Lista “5 in 5” divulgada anualmente pela IBM é resultado de pesquisas feitas pela empresa

A lista 5 in 5, divulgada todos os anos pela IBM, lista cinco tecnologias que mudarão a vida das pessoas nos cinco anos seguintes. Os resultados são obtidos a partir das pesquisas nos laboratórios da própria empresa, mas é comum que tecnologias desenvolvidas por outras companhias. Neste ano, o foco é na maneira como a cadeia de produção de alimentos sofrerá mudanças radicais, reduzindo o desperdício, ampliando a produtividade e reciclando parte das embalagens utilizadas no processo

Modelos virtuais das fazendas, verdadeiros clones de lavouras reais, facilitarão o acesso dos produtores a informações, testes de tecnologia e novas práticas. A democratização de insights e resultados de pesquisas tornarão o processo mais rápido e com menos desperdício. Tecnologias como a versão do Watson, inteligência artificial da IBM, destinada ao campo farão parte desse processo.

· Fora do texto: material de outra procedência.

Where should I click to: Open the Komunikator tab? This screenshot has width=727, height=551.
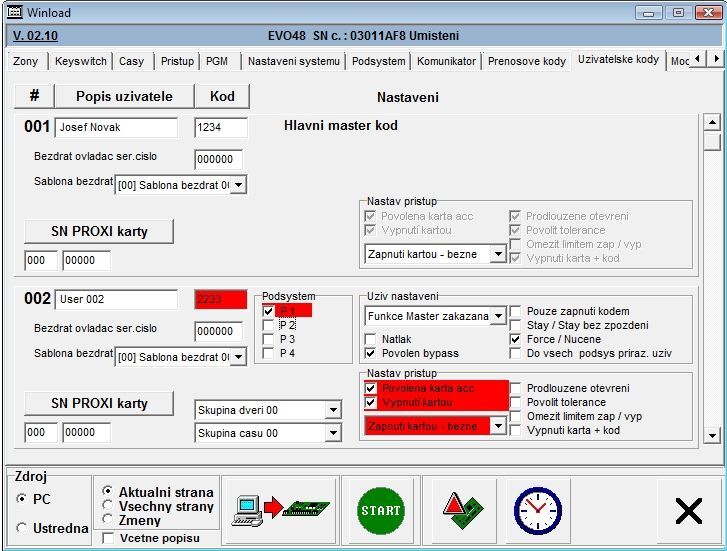pos(446,61)
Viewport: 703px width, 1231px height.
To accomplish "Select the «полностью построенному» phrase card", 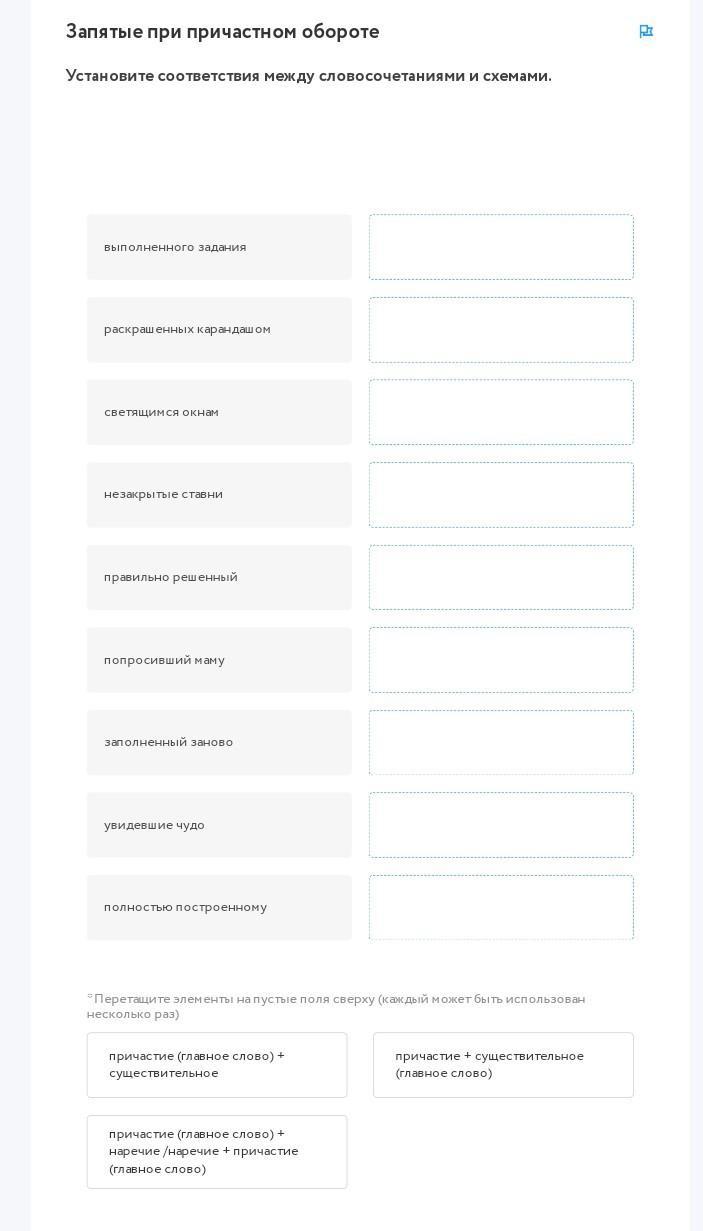I will [x=219, y=907].
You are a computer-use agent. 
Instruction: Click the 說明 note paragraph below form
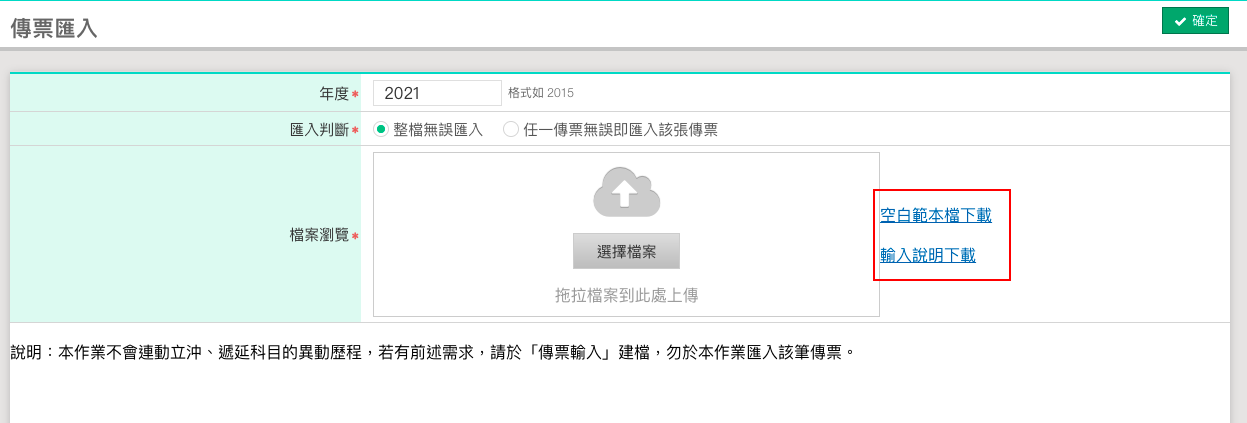pyautogui.click(x=432, y=352)
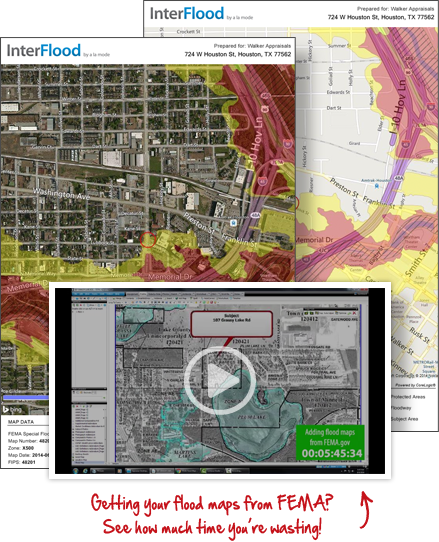This screenshot has width=439, height=542.
Task: Click the blue transit station icon near Preston St
Action: (234, 222)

O Blockchain evitará que a comida seja desperdiçada. Como a tecnologia oferece uma grande capacidade de rastreamento de todo o processo de produção de alimentos, ficará mais fácil identificar com precisão quais pontos oferecem problemas. Os produtores também saberão quanto produzir e os varejistas, quanto comprar. O resultado é uma produtividade mais eficiente e uma comida mais fresca na mesa do consumidor.

A análise dos microorganismos presentes em todas as etapas da produção também garantirá uma segurança alimentar maior e, novamente, menos desperdício. Com técnicas de mapeamento de DNA e RNA será possível identificar rapidamente qualquer microorganismo nocivo à saúde – hoje, esse processo leva dias, suficientes para que uma doença se espalhe.

Em cinco anos, qualquer pessoa com um smartphone e sensores óticos em sua cozinha serão capazes de fazer uma leitura rápida e precisa de seus alimentos, identificando a presença de patógenos. Esses sensores podem ser móveis ou podem ficar em uma bancada, por exemplo.

Por fim, o processo de reciclagem de plástico será mais eficiente. Hoje, cerca de metade do que é produzido acaba no lixo em menos de um ano, e nem todos os tipos de plástico são reciclados. Muitos viram, no máximo, subprodutos de menor utilidade. Já existem tecnologias que mudam isso, e em cinco anos não será preciso nem mesmo separar as embalagens do resto do lixo.